Karorero is pictured with Francois Sinzikiramuka, a Hutu perpetrator who said he watched, as the former’s brother was massacred by extremists he was well acquainted with.

“I asked him for forgiveness because his brother was killed in my presence. He asked me why I pleaded guilty, and I replied that I did it as someone who witnessed this crime but who was unable to save anybody. It was the order from authorities. I let him know who the killers were, and the killers also asked him for pardon,” Sinzikiramuka said.

Reality or illusion?

Hugo and Mesic undertook the project in search of the boundaries between reality and illusion and their contemplative pictures tell the story of forgiveness as a process through time. In the photographs, the two photographers capture what they describe as the “raw and complex nature of forgiveness.”

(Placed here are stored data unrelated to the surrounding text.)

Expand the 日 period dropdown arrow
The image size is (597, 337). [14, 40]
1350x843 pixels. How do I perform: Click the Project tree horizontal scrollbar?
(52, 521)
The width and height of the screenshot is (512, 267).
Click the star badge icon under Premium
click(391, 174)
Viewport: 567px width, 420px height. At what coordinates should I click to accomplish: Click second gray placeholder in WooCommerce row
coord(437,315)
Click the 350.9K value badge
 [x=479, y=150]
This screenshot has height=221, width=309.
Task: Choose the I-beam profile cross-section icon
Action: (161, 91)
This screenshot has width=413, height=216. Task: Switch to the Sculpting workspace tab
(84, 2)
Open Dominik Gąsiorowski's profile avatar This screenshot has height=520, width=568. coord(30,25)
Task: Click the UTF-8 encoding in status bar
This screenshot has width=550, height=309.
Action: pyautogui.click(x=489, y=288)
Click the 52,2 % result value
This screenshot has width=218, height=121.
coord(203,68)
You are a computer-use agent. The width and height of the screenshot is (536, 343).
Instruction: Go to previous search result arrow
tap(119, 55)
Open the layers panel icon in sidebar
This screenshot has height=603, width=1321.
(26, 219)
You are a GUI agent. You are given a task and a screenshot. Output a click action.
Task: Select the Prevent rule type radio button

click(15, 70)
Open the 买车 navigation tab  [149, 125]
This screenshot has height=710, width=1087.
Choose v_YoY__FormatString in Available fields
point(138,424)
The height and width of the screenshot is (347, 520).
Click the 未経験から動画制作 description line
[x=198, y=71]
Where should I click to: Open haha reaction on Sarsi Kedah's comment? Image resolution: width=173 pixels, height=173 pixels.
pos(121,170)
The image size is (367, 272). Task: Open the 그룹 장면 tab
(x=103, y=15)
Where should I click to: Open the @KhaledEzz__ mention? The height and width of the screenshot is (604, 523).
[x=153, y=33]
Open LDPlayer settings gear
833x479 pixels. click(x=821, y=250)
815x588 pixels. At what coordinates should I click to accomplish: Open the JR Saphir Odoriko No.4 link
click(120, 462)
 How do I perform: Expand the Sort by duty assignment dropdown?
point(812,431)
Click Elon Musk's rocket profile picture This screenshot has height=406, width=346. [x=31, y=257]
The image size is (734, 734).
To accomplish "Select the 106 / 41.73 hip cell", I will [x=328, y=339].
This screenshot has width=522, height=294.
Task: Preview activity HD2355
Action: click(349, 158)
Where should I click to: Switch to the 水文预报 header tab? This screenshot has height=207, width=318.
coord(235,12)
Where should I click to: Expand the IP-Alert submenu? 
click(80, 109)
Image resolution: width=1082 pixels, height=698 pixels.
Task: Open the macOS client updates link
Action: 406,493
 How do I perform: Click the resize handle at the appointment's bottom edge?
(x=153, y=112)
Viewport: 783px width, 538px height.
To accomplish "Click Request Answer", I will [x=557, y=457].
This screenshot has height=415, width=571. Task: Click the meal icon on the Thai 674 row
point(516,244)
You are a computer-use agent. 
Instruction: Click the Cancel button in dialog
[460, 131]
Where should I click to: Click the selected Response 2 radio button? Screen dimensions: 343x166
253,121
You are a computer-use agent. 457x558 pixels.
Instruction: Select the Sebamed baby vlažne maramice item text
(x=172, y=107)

In some pictures, reconciliation looks real while in others, it looks like an illusion. For instance, the photograph that features Jean Pierre Karenzi as the perpetrator and Viviane Nyiramana as the survivor, portrays the former as a man who is only willing to be photographed – nothing more – if the grimace on his face is anything to go by.

However, in the interview, Karenzi, who killed Nyiramana’s father and three brothers during the genocide, is quoted as saying: “My conscience was not quiet, and when I would see her I was very ashamed. After being trained about unity and reconciliation, I went to her house and asked for forgiveness. Then I shook her hand. So far, we are on good terms.”

Nyiramana’s story: “He did these killings with other people, but he came alone to me and asked for pardon. He and a group of other offenders who had been in prison helped me build a house with a covered roof. I was afraid of him – now I have granted him pardon, things have become normal, and my mind is calm.”

Complex process

The photographs are a representation of the long and complex process of overcoming anger and guilt caused by interpersonal violence that led to the death of an estimated one million people when the tide of death swept through Rwanda in 1994.

“It gets you thinking, how long does a perpetrator remain a perpetrator, and a victim a victim? And to what extent is forgiveness a decision? These are questions that interest us,” said Rabiaa Benlahbib, director of Creative Court.